Jan Palmowski, segretario generale della Guild of European Research-intensive Universities, ha infatti dichiarato: “È preoccupante che la ricerca non sia inclusa nel titolo del brief e lavoreremo a stretto contatto con la Commissione per garantire che il lavoro delle università venga riconosciuto".

La notizia è stata accolta con fiducia, invece, da molti esperti di strutture multidisciplinari orientate allo sviluppo economico.

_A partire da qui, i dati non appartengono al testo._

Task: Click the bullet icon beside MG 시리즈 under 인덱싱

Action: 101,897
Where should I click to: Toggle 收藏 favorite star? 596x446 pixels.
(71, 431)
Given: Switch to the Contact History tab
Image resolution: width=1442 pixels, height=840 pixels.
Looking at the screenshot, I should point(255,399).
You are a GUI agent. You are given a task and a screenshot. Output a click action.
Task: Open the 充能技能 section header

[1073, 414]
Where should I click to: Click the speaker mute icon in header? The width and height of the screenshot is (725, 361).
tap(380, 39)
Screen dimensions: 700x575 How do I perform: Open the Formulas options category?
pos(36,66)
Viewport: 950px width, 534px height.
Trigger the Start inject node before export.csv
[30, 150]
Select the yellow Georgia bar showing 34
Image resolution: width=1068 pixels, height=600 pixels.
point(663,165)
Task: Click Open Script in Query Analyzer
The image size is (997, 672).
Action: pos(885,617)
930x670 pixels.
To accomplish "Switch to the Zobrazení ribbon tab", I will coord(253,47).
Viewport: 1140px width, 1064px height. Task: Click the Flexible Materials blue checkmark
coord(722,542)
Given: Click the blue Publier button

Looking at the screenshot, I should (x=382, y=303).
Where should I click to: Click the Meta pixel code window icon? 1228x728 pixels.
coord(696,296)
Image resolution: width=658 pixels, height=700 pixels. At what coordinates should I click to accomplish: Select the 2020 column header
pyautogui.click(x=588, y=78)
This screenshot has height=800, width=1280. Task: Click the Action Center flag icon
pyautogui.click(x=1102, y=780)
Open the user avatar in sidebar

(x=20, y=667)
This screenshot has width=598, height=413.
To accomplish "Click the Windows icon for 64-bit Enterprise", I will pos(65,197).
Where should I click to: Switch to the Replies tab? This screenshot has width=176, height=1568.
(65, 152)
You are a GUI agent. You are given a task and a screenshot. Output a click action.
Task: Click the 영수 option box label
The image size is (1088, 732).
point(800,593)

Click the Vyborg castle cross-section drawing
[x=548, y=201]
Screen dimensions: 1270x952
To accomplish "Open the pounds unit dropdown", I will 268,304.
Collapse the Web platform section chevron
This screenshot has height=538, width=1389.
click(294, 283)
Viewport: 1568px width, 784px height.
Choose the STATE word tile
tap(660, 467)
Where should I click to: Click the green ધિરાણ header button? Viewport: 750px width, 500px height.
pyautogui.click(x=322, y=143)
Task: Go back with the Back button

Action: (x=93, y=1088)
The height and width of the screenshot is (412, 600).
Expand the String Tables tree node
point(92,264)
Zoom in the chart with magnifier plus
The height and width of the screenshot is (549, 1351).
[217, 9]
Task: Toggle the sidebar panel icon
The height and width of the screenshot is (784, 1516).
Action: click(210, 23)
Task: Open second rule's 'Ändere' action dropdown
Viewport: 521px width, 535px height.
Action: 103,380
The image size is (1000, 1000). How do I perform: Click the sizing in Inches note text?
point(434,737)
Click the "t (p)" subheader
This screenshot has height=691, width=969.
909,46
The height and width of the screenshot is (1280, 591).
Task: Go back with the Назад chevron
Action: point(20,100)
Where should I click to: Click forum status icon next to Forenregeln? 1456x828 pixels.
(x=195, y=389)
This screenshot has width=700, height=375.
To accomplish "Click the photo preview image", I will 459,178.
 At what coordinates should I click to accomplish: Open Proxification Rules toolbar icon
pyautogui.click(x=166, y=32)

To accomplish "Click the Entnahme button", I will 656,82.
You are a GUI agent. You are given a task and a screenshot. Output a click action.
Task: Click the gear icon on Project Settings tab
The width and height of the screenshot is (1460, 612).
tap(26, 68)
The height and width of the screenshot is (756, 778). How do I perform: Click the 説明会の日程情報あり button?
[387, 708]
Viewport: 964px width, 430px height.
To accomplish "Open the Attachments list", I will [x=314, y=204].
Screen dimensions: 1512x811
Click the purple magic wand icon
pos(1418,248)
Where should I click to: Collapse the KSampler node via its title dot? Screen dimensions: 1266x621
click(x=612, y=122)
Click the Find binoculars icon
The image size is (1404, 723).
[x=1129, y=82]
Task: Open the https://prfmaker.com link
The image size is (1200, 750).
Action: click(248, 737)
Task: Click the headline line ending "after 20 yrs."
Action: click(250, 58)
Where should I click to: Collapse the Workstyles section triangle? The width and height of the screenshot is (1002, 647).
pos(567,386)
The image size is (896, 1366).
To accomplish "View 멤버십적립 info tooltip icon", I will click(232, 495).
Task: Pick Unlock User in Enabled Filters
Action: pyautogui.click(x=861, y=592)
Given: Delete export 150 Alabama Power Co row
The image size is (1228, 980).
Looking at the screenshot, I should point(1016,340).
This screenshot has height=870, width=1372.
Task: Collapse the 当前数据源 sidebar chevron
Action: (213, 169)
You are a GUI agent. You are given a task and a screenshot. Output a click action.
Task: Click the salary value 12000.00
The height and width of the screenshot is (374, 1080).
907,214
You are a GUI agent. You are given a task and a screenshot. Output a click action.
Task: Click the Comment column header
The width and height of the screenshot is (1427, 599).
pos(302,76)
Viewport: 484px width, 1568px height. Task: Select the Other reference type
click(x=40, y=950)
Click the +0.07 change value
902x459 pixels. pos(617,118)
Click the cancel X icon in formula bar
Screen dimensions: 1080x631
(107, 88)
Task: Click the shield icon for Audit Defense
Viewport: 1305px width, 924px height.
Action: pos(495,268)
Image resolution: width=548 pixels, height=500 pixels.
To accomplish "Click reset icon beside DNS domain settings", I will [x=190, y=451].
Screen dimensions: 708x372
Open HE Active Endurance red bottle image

Creare una sinergia tra direzioni generali, in armonia con l’Agenda ONU 2030 e gli impegni post Accordi di Parigi del 2015, potrebbe essere una opportunità per la leadership in ricerca e innovazione della UE nel mondo. Su questo versante si sostiene anche che si tratti di un segnale da parte dei policy maker, che, concentrando diverse aree strategiche, mirano a una riduzione dei costi amministrativi e del personale.

Ammesso che il solo accorpamento di due deleghe in una significhi necessariamente una diminuzione sostanziale dei costi, rimane la questione che riguarda l'effettiva limitazione di contenuti non certo di poco conto.

Secondo alcuni osservatori, questa scelta è motivata dal fatto che la scienza in Europa sia già eccellente, per cui gli investimenti pubblici europei dovrebbero privilegiare la ricerca applicata e l’innovazione in sinergia con l’industria, anziché puntare a uno sviluppo equilibrato di ricerca e innovazione. Se questa fosse la chiave di lettura, l'aumento proposto del budget globale della Commissione potrebbe, nondimeno, comportare riduzioni su Horizon Europe, il nuovo programma di sostegno alla ricerca della UE per il quale si era parlato di un investimento in crescita, vicino ai 100 miliardi di euro. Occhi puntati quindi sulle prossime mosse della Commissione: la ricerca potrebbe subire una diminuzione dei finanziamenti, che genererebbe un freno al progresso comune.

Già da tempo in Europa sentiamo parlare di “missions”, grandi obiettivi raggiungibili solo se perseguiti mediante una stretta collaborazione tra il settore industriale e quello della ricerca scientifica. E, a poco a poco, il paradigma si è ridotto alla collaborazione tra industria e ricerca “applicata”, fino a concentrare le risorse sulla fruizione dei risultati della ricerca, senza preoccuparsi di sostenerne la produzione. Probabilmente, risulterebbe tutto molto semplice, se questo bastasse per raggiungere risultati innovativi. Ma i concetti di innovazione e di progresso sono più complessi. Il rischio è che l'Europa, e non solo, si stia concentrando su una visione semplificata del nesso ricerca-sviluppo. Per contrastare il rischio di un'Europa arida e sovranista, ci si aspetterebbe invece un rilancio di cultura, scienza e istruzione. Senza questi motori, l'innovazione rischia di girare a vuoto.